*** Excerpt to read

Dunedin Consort - Bach: Ich habe genug - MusicWeb International

It’s not so much that the Dunedin Consort and John Butt take us where no-one has gone before – though their recording of Copland’s In the Beginning and other works broke new ground for them – as that they take us over familiar territory and map it more clearly than most have done before. All their Bach recordings for Linn Records to date have cast new light on the highlands of his music, from the Brandenburg Concertos to the two Passion settings  and the b-minor Mass. If the Magnificat and Christmas cantatas and the present release seem like comparative lowlands, you won’t think so after hearing these Linn recordings.

******

▶ _Description of the task_
Reproduce verbatim the passage of the Dunedin Consort review starting at "Dunedin Consort - Bach: Ich" and ending at "these Linn recordings.".

*** Given entries

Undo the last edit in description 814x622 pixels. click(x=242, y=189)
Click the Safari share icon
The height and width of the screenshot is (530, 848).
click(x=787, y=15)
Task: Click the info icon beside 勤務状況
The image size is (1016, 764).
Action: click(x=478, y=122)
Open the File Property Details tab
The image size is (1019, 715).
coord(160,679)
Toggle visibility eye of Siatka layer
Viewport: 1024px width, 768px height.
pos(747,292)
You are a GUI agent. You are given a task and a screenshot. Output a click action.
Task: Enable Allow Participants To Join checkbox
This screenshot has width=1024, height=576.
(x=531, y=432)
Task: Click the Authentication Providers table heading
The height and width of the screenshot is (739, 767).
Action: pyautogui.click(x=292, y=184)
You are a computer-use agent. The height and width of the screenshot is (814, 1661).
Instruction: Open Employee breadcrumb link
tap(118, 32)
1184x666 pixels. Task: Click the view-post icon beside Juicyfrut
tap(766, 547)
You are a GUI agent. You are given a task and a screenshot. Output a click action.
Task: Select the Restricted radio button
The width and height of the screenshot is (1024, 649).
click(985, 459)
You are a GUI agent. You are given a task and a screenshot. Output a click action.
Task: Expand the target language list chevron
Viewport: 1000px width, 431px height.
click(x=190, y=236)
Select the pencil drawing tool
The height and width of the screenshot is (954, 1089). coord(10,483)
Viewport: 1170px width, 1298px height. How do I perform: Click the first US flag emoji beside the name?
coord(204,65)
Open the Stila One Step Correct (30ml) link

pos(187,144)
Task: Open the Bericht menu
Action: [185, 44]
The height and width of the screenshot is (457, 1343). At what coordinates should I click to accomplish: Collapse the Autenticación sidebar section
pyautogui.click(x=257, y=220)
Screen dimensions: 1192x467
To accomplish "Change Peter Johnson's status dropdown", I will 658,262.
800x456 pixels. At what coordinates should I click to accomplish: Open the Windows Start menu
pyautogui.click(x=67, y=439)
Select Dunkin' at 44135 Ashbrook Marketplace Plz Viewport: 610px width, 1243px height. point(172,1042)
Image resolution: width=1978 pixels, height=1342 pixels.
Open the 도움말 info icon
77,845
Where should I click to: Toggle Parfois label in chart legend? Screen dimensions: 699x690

******

▶ _Answer box_
Dunedin Consort - Bach: Ich habe genug - MusicWeb International

It’s not so much that the Dunedin Consort and John Butt take us where no-one has gone before – though their recording of Copland’s In the Beginning and other works broke new ground for them – as that they take us over familiar territory and map it more clearly than most have done before. All their Bach recordings for Linn Records to date have cast new light on the highlands of his music, from the Brandenburg Concertos to the two Passion settings  and the b-minor Mass. If the Magnificat and Christmas cantatas and the present release seem like comparative lowlands, you won’t think so after hearing these Linn recordings.